**Compiti:**
1 – Puoi riportare fedelmente il passo del brano su Bernie Glassman che si apre con le parole contenenti "E’ l’invito di" e si chiude con "di New York."?
2 – Come si traduce in inglese questa frase del brano su Bernie Glassman: "Imprenditore e maestro zen a Los Angeles, Bernie amava trascinare i suoi allievi in situazioni estreme: dal contatto con gli orrori di Auschwitz ai ritiri per strada vivendo come i senzatetto nelle zone più degradate di New York."?

**Brano fornito:**

•••

Non distogliere lo sguardo da povertà, sofferenza, emarginazione. Ma provarle sulla propria pelle. Anche se solo per il tempo di un ritiro spirituale.
E’ l’invito di una delle figure più provocatorie del buddhismo contemporaneo, Bernie Glassman. Imprenditore e maestro zen a Los Angeles, Bernie amava trascinare i suoi allievi in situazioni estreme: dal contatto con gli orrori di Auschwitz ai ritiri per strada vivendo come i senzatetto nelle zone più degradate di New York.
Bernie ha fatto suo il concetto – familiare per i giornalisti “di strada” – di consumare le suole delle scarpe nelle realtà più difficili. Così, con i suoi allievi, si è mescolato nel mondo vivendo senza soldi alla ricerca di un panino o di un pasto offerto, provando sulla propria pelle cosa significasse mendicare. Non distogliendo lo sguardo da povertà, malattia, emarginazione. Ma diventando povertà, malattia, emarginazione. Anche se a tempo determinato.

•••

**Estratto dei dati:**
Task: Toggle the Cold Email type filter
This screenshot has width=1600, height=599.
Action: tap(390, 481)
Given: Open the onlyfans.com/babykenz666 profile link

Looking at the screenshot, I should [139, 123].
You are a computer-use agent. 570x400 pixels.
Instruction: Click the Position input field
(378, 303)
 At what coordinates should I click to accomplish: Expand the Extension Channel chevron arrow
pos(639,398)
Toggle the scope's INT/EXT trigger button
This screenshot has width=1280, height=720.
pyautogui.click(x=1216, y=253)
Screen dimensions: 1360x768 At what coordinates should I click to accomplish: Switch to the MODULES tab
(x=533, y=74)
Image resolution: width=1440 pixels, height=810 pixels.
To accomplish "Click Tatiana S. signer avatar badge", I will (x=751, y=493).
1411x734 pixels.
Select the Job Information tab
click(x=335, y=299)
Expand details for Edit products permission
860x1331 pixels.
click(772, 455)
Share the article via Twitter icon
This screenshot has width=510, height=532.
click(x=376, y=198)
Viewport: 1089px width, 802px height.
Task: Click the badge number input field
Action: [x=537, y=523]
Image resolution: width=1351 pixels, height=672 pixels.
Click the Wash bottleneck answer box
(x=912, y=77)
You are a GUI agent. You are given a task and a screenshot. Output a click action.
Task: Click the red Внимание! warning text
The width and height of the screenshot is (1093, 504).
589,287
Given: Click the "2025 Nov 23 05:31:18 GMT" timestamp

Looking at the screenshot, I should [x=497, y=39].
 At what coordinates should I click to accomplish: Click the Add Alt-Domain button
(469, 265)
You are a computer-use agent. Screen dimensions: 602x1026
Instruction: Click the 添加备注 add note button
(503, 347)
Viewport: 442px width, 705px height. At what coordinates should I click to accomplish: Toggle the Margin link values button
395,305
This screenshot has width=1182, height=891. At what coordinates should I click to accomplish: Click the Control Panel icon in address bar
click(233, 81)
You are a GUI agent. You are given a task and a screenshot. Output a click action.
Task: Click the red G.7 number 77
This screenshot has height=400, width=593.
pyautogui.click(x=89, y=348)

•••

**Risposte ai compiti:**
1 –
E’ l’invito di una delle figure più provocatorie del buddhismo contemporaneo, Bernie Glassman. Imprenditore e maestro zen a Los Angeles, Bernie amava trascinare i suoi allievi in situazioni estreme: dal contatto con gli orrori di Auschwitz ai ritiri per strada vivendo come i senzatetto nelle zone più degradate di New York.

2 – An entrepreneur and Zen master in Los Angeles, Bernie loved to drag his students into extreme situations: from contact with the horrors of Auschwitz to street retreats, living like the homeless in the most run-down areas of New York.